13. A device, comprising:

a processor; and

a memory configured to store a computer program, wherein the processor is configured to invoke and run the computer program stored in the memory to execute a training method for the human-factor intelligent state monitoring model with multimodal synchronous data fusion,

wherein the training method comprises:

constructing a training sample set, the training sample set comprising a plurality of samples, each of the plurality of samples comprising collected physiological signals and a video signal of a person, and the physiological signals comprising an electrocardiographic signal, an electroencephalographic signal, and an electromyographic signal; and adding a real label to each of the plurality of samples;

constructing an initial neural network model, the initial neural network model comprising a data preprocessing module, a data fusion module, a public feature extraction module, a multi-head feature extraction module, and a prediction output layer, wherein:

the public feature extraction module comprises a convolution layer, a dense fusion layer, and a spatial pyramid pooling layer;

the data preprocessing module is configured to perform first data preprocessing operation on the physiological signals in each sample to obtain two-dimensional physiological signals, extract a key frame of the video signal in each sample by using a predetermined deep learning method, and perform second data preprocessing operation on the key frame to obtain a two-dimensional video signal;

the data fusion module is configured to fuse the two-dimensional physiological signals and the two-dimensional video signal in a channel direction to generate a three-dimensional fusion signal;

the public feature extraction module is configured to perform feature extraction and fusion on the three-dimensional fusion signal by using the convolution layer and the dense fusion layer to generate feature maps of different scales, and summarize the feature maps through pyramid pooling operations of different scales by using the spatial pyramid pooling layer;

the multi-head feature extraction module is configured to fuse the feature maps of different scales obtained by the public feature extraction module to obtain a high-dimensional feature map; and

the prediction output layer is configured to generate a prediction result of a corresponding sample according to the high-dimensional feature map; and

training the initial neural network model by using the training sample set, constructing a loss between the prediction result and the real label, adjusting a parameter of the initial neural network model by using the loss, and finally obtaining the human-factor intelligent state monitoring model with multimodal synchronous data fusion.

14. A device, comprising:

a processor; and

a memory configured to store a computer program, wherein the processor is configured to invoke and run the computer program stored in the memory to execute the monitoring method according to claim 9.

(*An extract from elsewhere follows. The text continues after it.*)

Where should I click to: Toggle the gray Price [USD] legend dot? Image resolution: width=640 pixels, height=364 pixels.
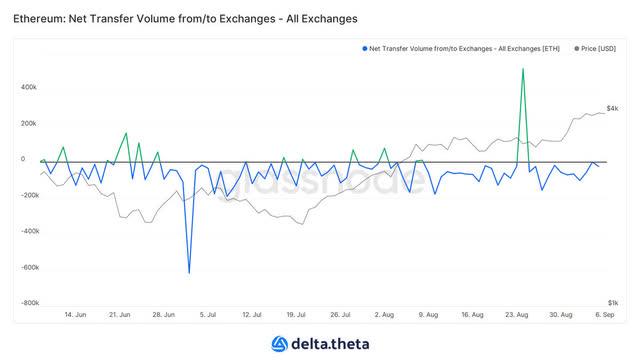point(577,49)
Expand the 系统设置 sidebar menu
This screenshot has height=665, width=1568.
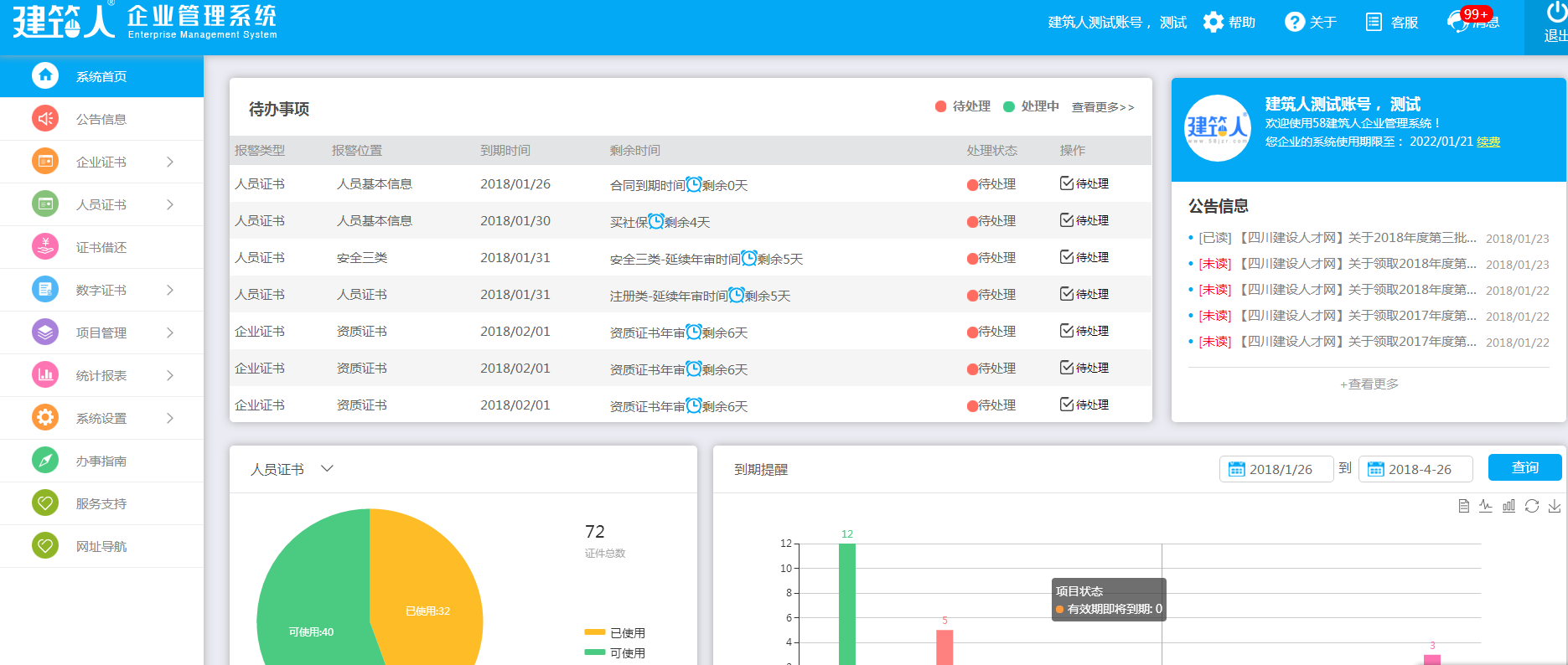(169, 418)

15. An apparatus, comprising:

a processor, wherein the processor is configured to invoke and run a computer program from a memory, causing the apparatus mounted with the device to execute the training method according to claim 1.

16. An apparatus, comprising:

a processor, wherein the processor is configured to invoke and run a computer program from a memory, causing the apparatus mounted with the device to execute the monitoring method according to claim 9.

17. A computer-readable storage medium, having a computer program stored thereon, wherein the computer program, when executed by a processor, implements the training method according to claim 1.

18. A computer-readable storage medium, having a computer program stored thereon, wherein the computer program, when executed by a processor, implements the monitoring method according to claim 9.

19. A computer program product, comprising a computer program instruction, wherein the computer program instruction causes a computer to execute the training method according to claim 1.

20. A computer program product, comprising a computer program instruction, wherein the computer program instruction causes a computer to execute the monitoring method according to claim 9.